## TASK DESCRIPTION
Omit the pictures, then reproduce exactly the line bearing "Task: Click the Solflare sunburst icon" and every line after it up to and including the last line of the entries below.

++++ EXTRACTED DATA

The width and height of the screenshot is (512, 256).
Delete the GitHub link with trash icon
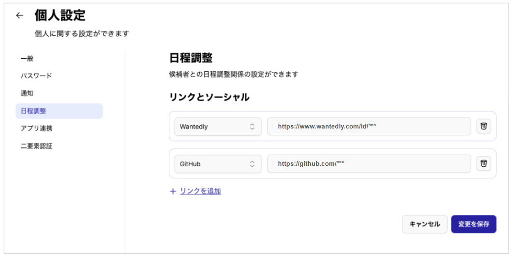(483, 164)
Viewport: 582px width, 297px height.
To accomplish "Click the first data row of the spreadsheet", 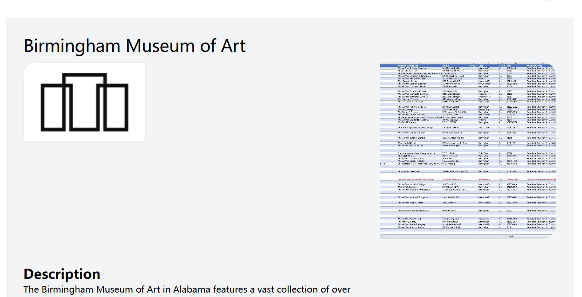I will pyautogui.click(x=467, y=68).
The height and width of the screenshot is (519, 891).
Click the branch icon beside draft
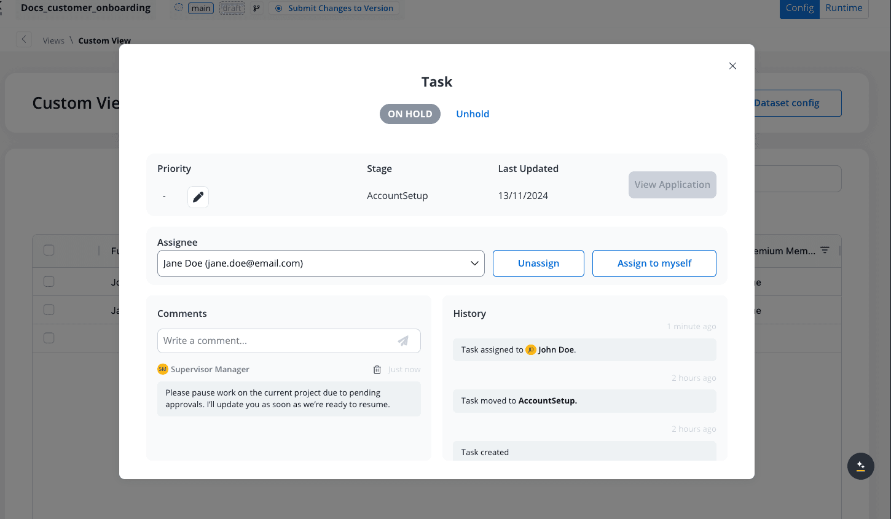(x=256, y=9)
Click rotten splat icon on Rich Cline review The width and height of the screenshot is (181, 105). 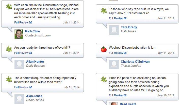[x=9, y=6]
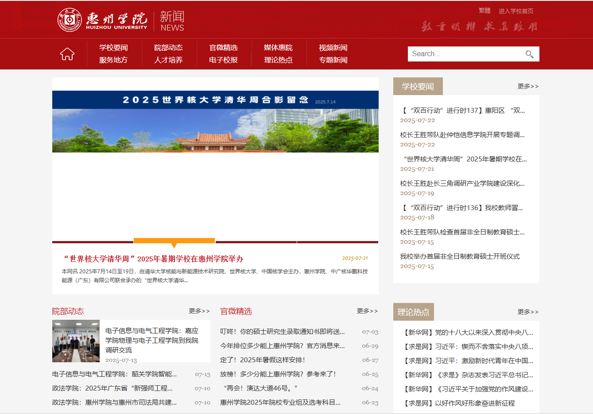Open the 世界核大学清华周 banner image
The image size is (593, 414).
click(x=215, y=122)

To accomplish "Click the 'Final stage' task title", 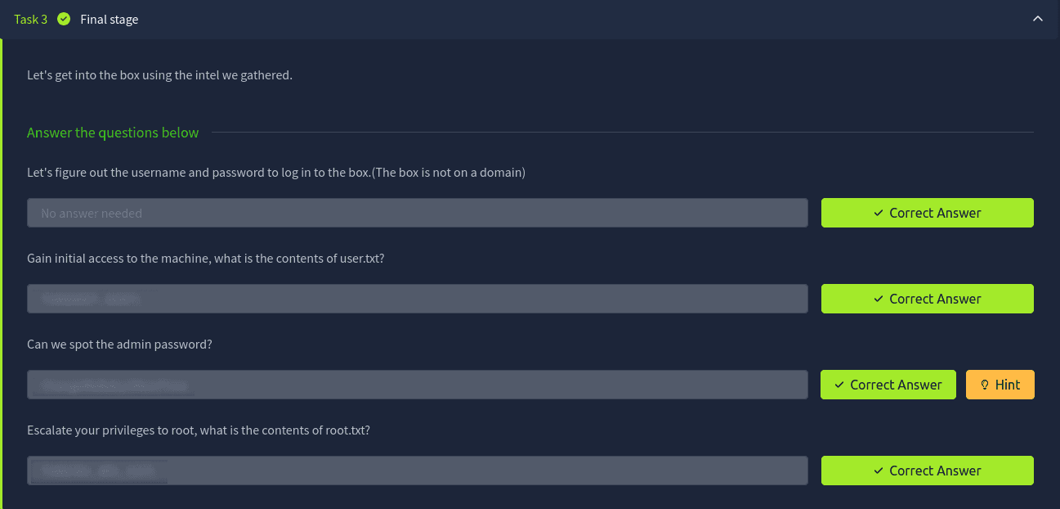I will tap(109, 19).
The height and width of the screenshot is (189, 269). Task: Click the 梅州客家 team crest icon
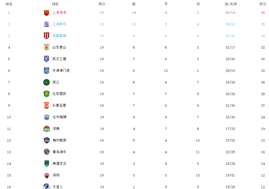47,140
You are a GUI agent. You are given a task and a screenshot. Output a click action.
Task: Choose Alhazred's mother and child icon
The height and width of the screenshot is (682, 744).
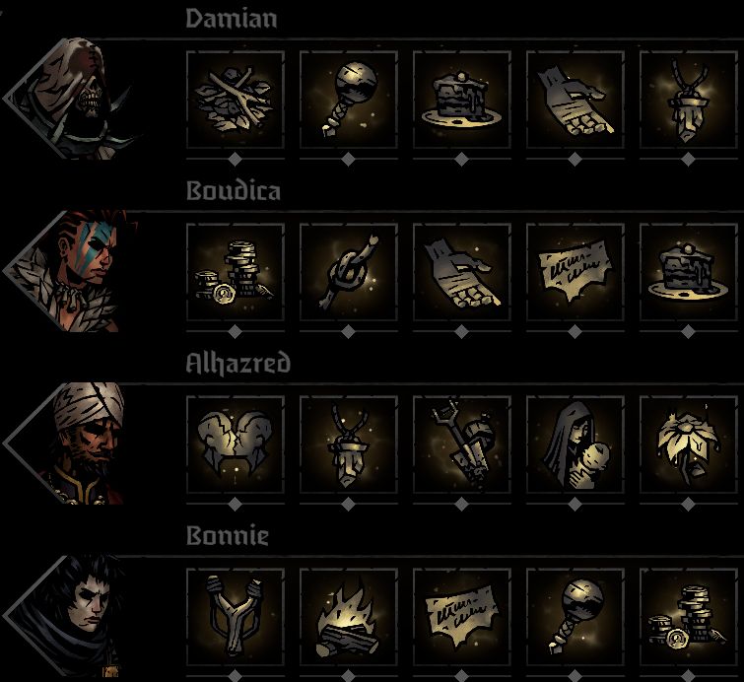575,444
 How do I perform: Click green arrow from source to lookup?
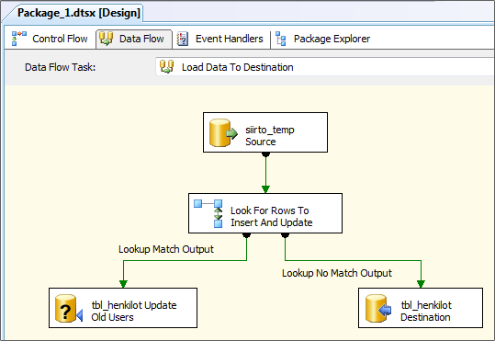coord(265,173)
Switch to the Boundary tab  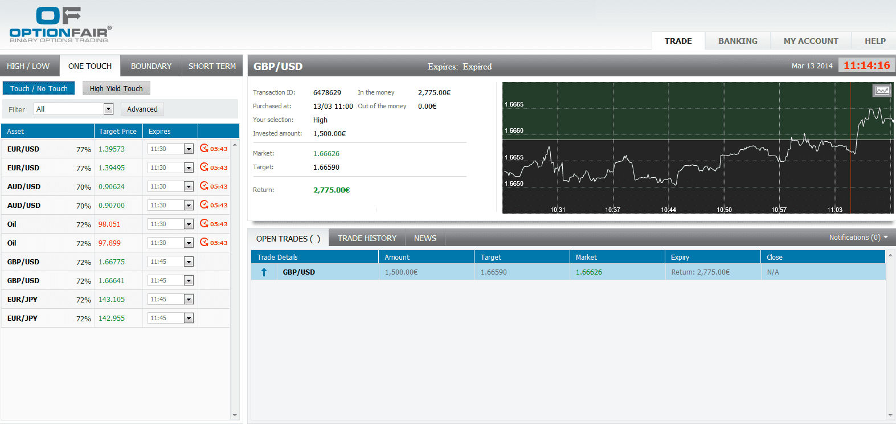151,66
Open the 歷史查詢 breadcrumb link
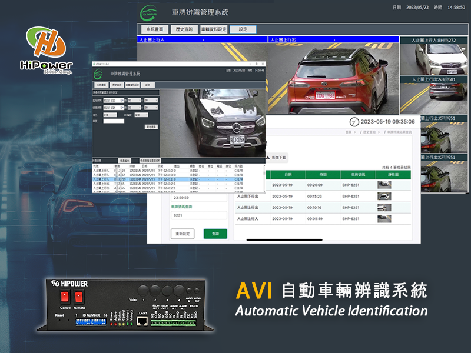The width and height of the screenshot is (471, 353). tap(369, 132)
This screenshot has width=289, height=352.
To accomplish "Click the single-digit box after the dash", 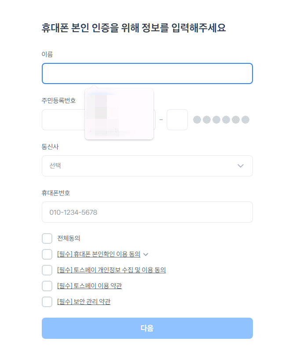I will pyautogui.click(x=177, y=120).
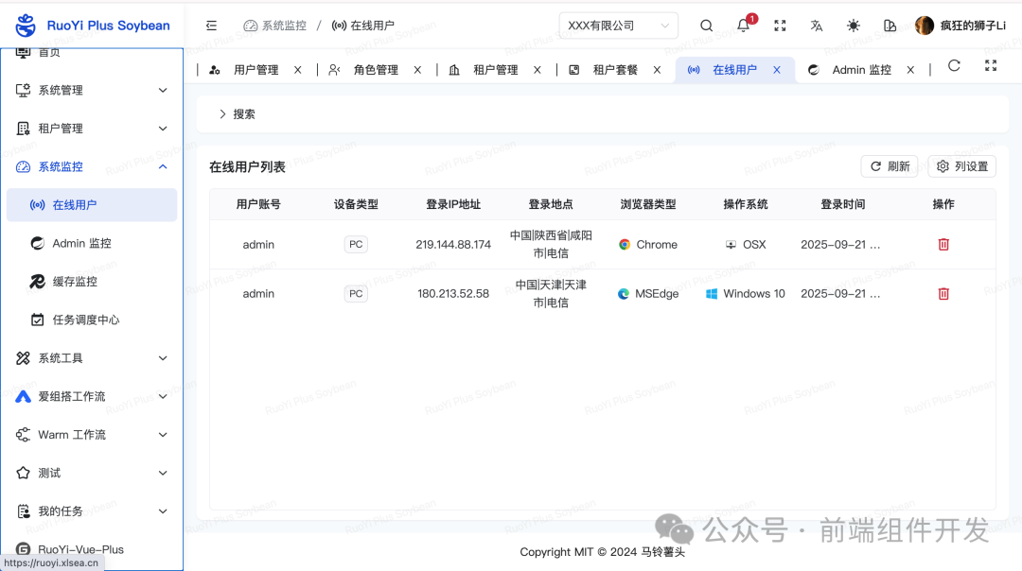Open the theme settings palette icon
1022x571 pixels.
890,26
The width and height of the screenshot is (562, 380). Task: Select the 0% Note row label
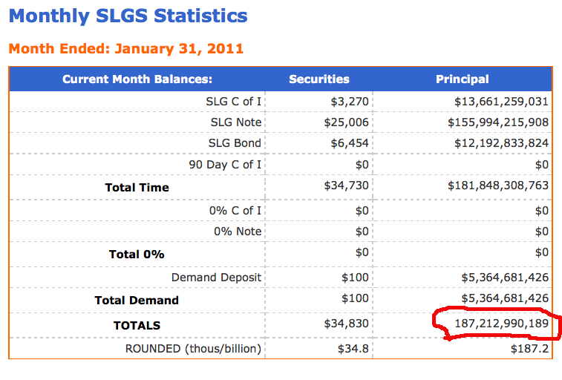click(238, 231)
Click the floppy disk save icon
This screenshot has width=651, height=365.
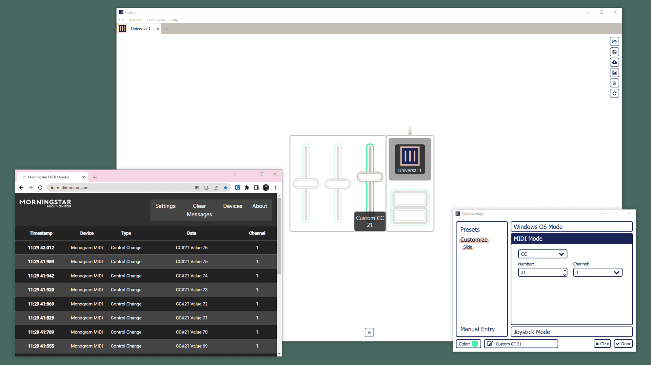pyautogui.click(x=614, y=52)
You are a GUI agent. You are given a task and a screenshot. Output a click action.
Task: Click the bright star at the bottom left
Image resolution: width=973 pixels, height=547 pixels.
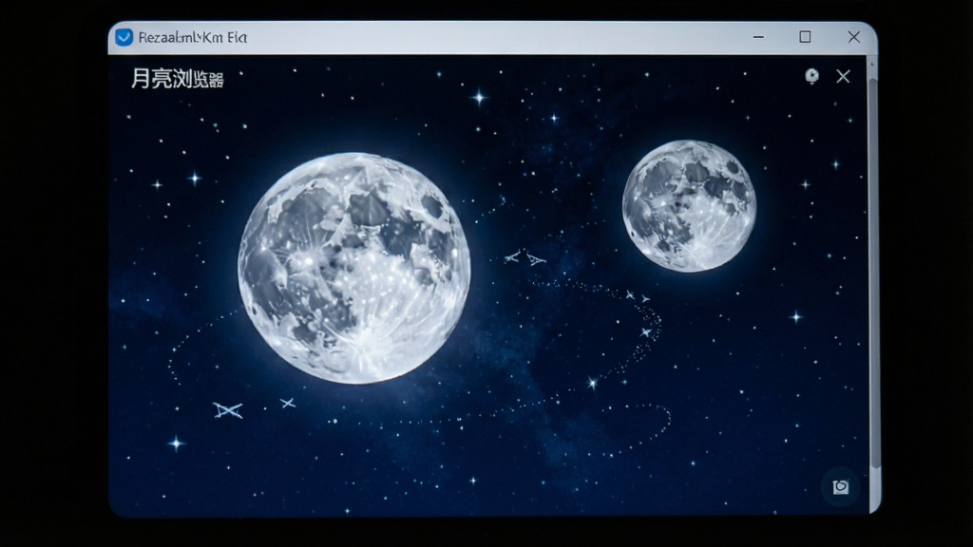pos(176,443)
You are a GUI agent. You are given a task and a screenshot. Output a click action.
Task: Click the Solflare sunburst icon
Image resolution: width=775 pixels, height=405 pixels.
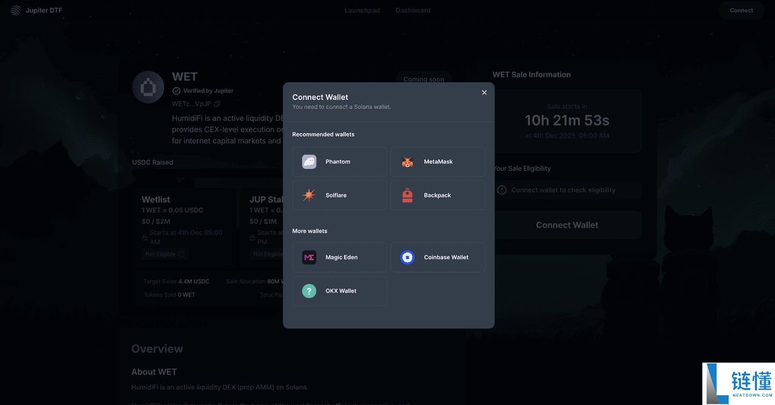point(309,196)
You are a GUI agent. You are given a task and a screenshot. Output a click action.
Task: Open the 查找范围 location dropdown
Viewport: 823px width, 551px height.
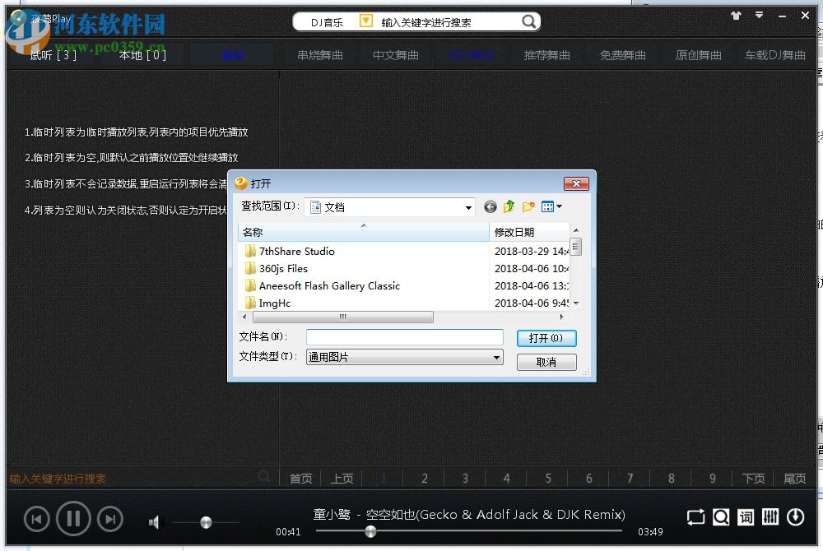point(469,206)
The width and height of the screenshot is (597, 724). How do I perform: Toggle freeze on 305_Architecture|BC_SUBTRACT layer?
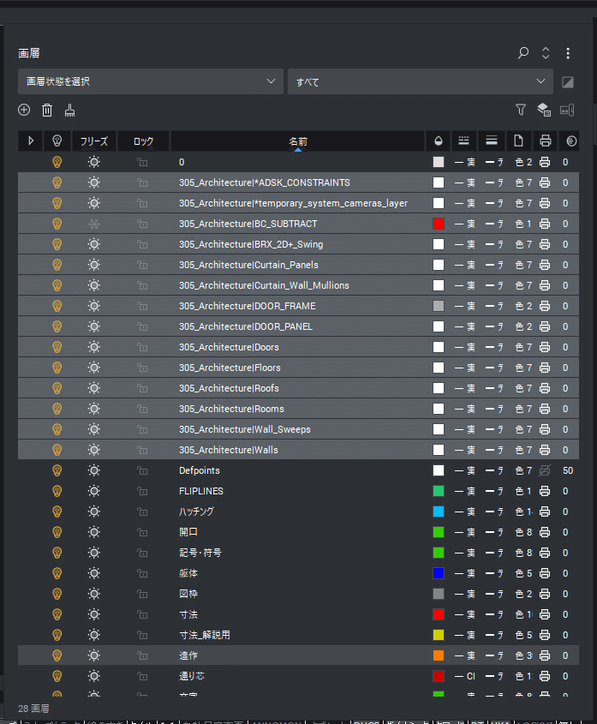click(x=94, y=224)
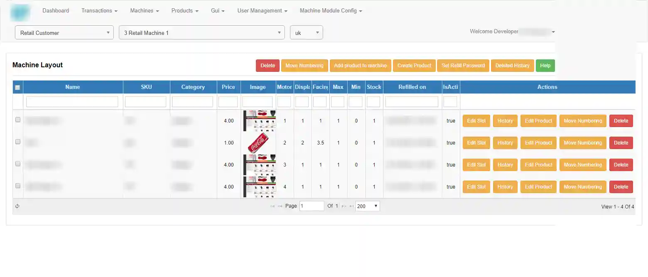Click the product image in motor 1 row
Viewport: 648px width, 277px height.
(260, 121)
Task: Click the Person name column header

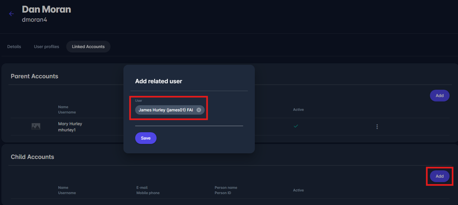Action: click(x=226, y=187)
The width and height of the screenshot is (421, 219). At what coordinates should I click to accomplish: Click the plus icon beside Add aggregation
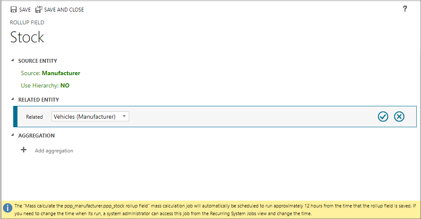tap(24, 150)
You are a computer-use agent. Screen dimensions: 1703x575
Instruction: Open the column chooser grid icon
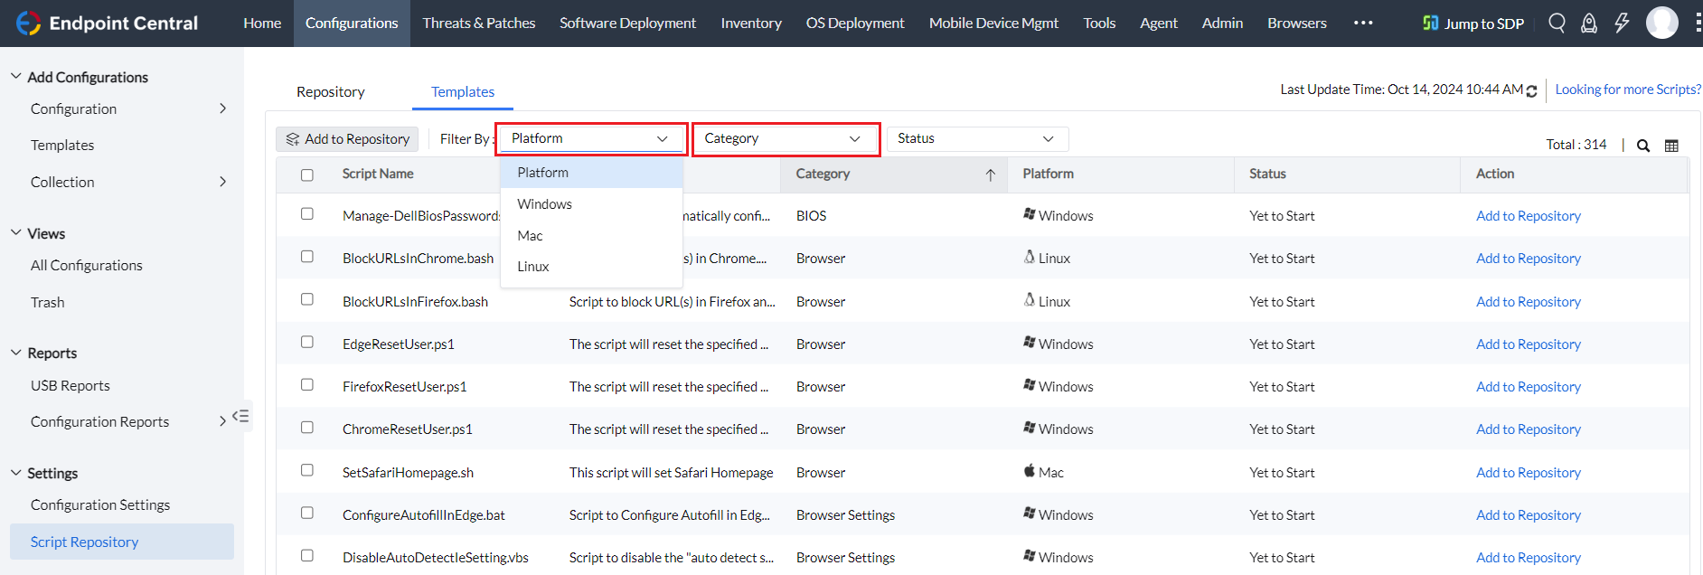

++++++++

## SOLUTION TO THIS PROBLEM
Task: Click the Solflare sunburst icon
Image resolution: width=775 pixels, height=405 pixels.
point(309,196)
You are a GUI agent. You are given a task and a screenshot. Output a click action.
Task: Open the 查找范围 location dropdown
Viewport: 823px width, 551px height.
point(469,206)
The width and height of the screenshot is (597, 724). How do I perform: Toggle freeze on 305_Architecture|BC_SUBTRACT layer?
click(x=94, y=224)
Click the product image in motor 1 row
Viewport: 648px width, 277px height.
(260, 121)
Task: Click the Person name column header

Action: click(x=226, y=187)
The width and height of the screenshot is (421, 219). At what coordinates should I click to accomplish: Click the plus icon beside Add aggregation
tap(24, 150)
You are a computer-use agent. Screen dimensions: 1703x575
Instruction: Open the column chooser grid icon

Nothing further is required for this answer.